About medically assisted procreation

As I already said here, Maria do Carmo and her husband wanted to begin a new stage of their married life. They wanted to have children. They thought of everything, including preparing the rooms for the children and, above all, the necessary savings they would have to make. They were eager to confirm the signs of their first pregnancy. But, contrary to expectations, month after month was disenchantment. Initial hope turned into disappointment. Restlessness. Suffering, indeed.

Finally, the scheme they devised in 1975, with the intervention of Doctor Silva, worked. However, instead of initially planned, they were left with a single child.

Interestingly, just three years after Carmo’s night with José Silva, Louise Brown was born, in Manchester, on July 25, 1978, who was conceived using an innovative artificial technique. The first test tube baby in the History of Medicine.

The “service” then provided by Doctor José Silva would no longer be needed again. The new era of Medically Assisted Procreation had begun.

The method of fertilizing the egg by sperm in vitro it is due to British scientist Robert Edwards (1925-2013) who managed to provide fertilization in the laboratory followed by implantation in Louise’s mother’s uterus.

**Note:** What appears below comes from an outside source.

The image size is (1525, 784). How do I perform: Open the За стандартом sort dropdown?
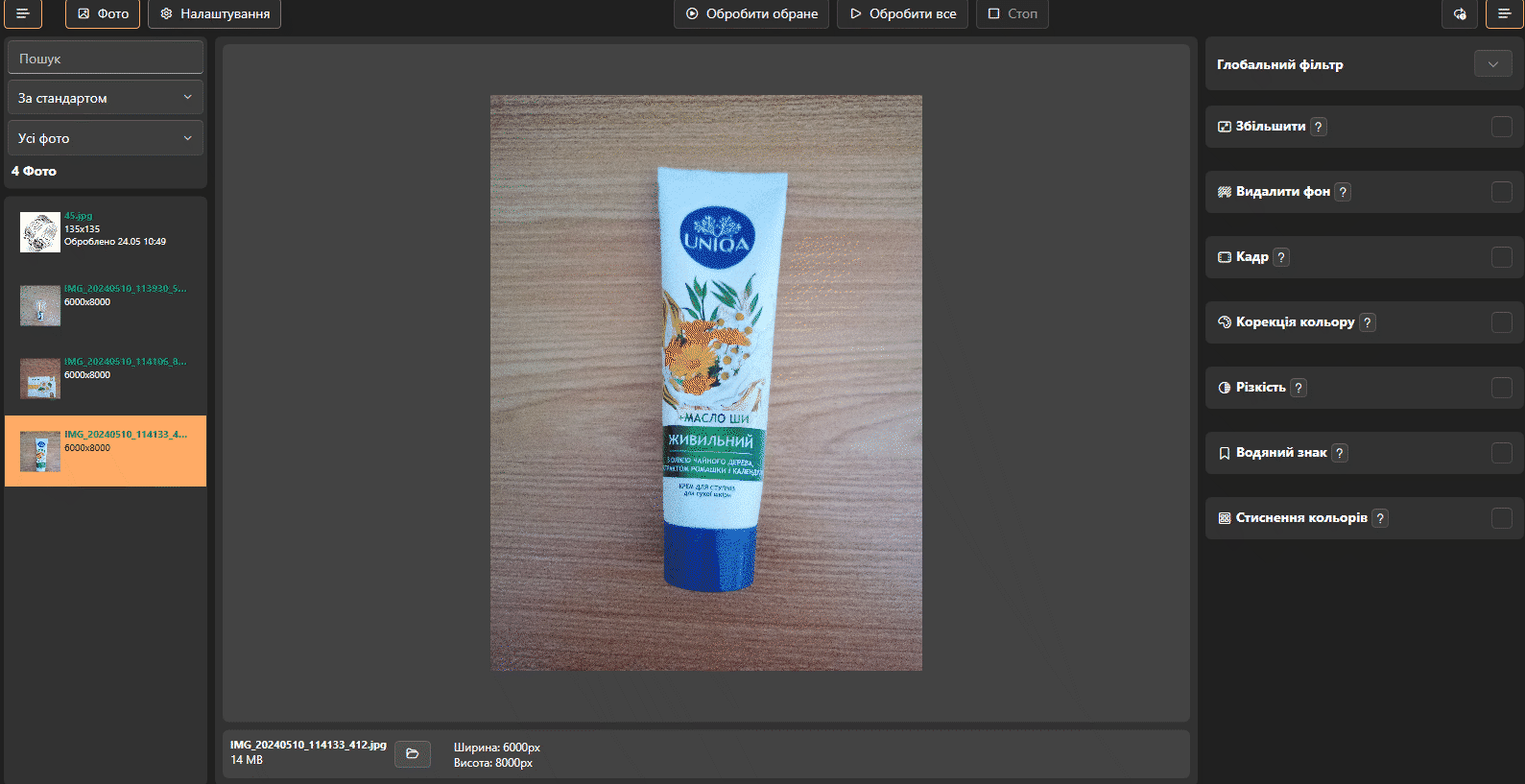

He conceived and implemented fertilization outside the woman’s body, from the perspective of treating sterility. The pioneering fertilization team in vitro (shortly known as IVF) also involved gynecologist Patrick Steptoe and nurse Jean Purdy. A historic breakthrough.

From then on, in terms of family planning, the Reproductive Medicine component would acquire great importance at a global level, despite criticism from some conservative sectors associated with moral and religious issues.

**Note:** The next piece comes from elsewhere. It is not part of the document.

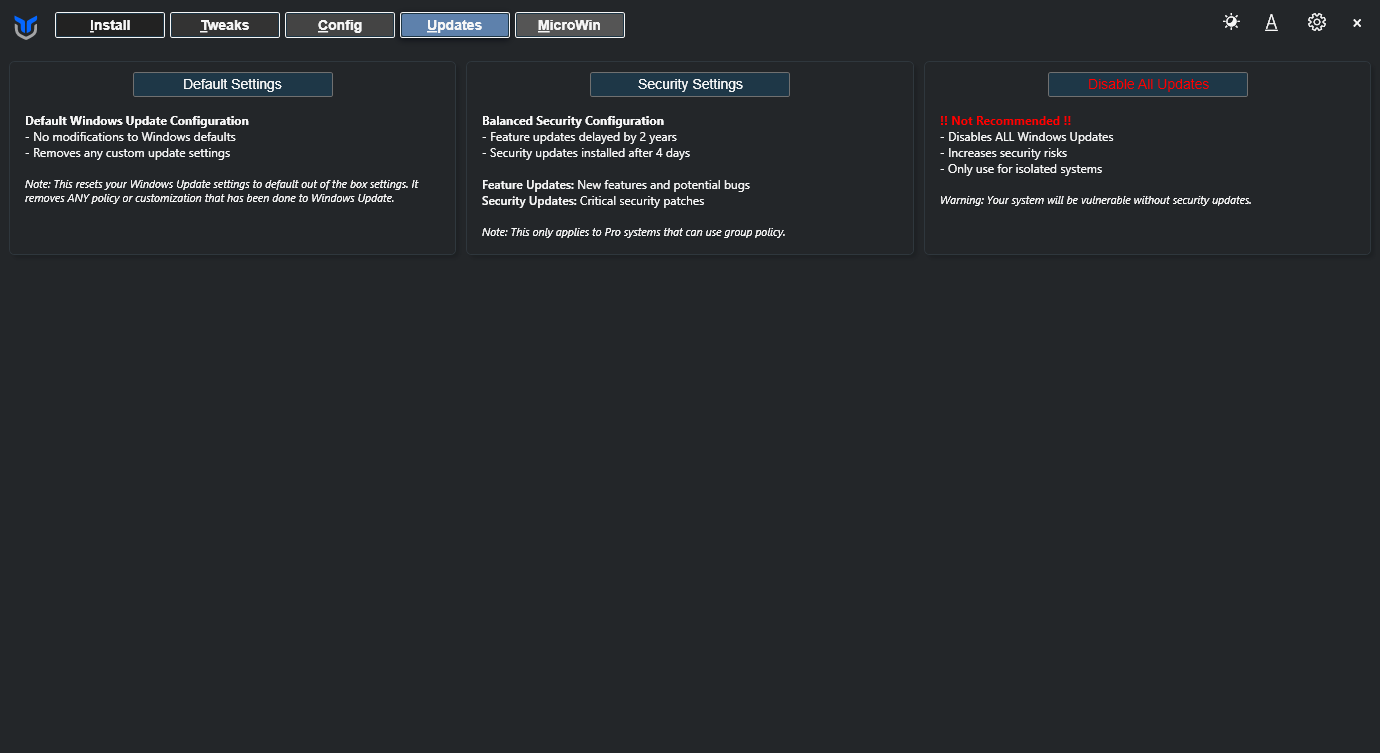
Task: Close the WinUtil window with X
Action: [x=1357, y=23]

The IVF technique, shortly after, began to be widely used throughout the world to treat infertility. In Portugal, it was the obstetrician António Pereira Coelho who introduced fertilization in vitro. The first Portuguese child thus conceived was born in 1986. However, it was only in 2006 that the entity that regulates the different techniques was created: National Council for Medically Assisted Procreation.

Following the success achieved by IVF, other techniques were developed. In 1983, the first child was born as a result of the transfer of a cryopreserved embryo (liquid nitrogen allows the activity of the embryo’s cells to be preserved at temperatures between -156 and -196 °C).

Many years after Louise’s birth, Sir Robert would be awarded the Nobel Prize in Medicine and Physiology in 2010. Consecration, although late, very fair.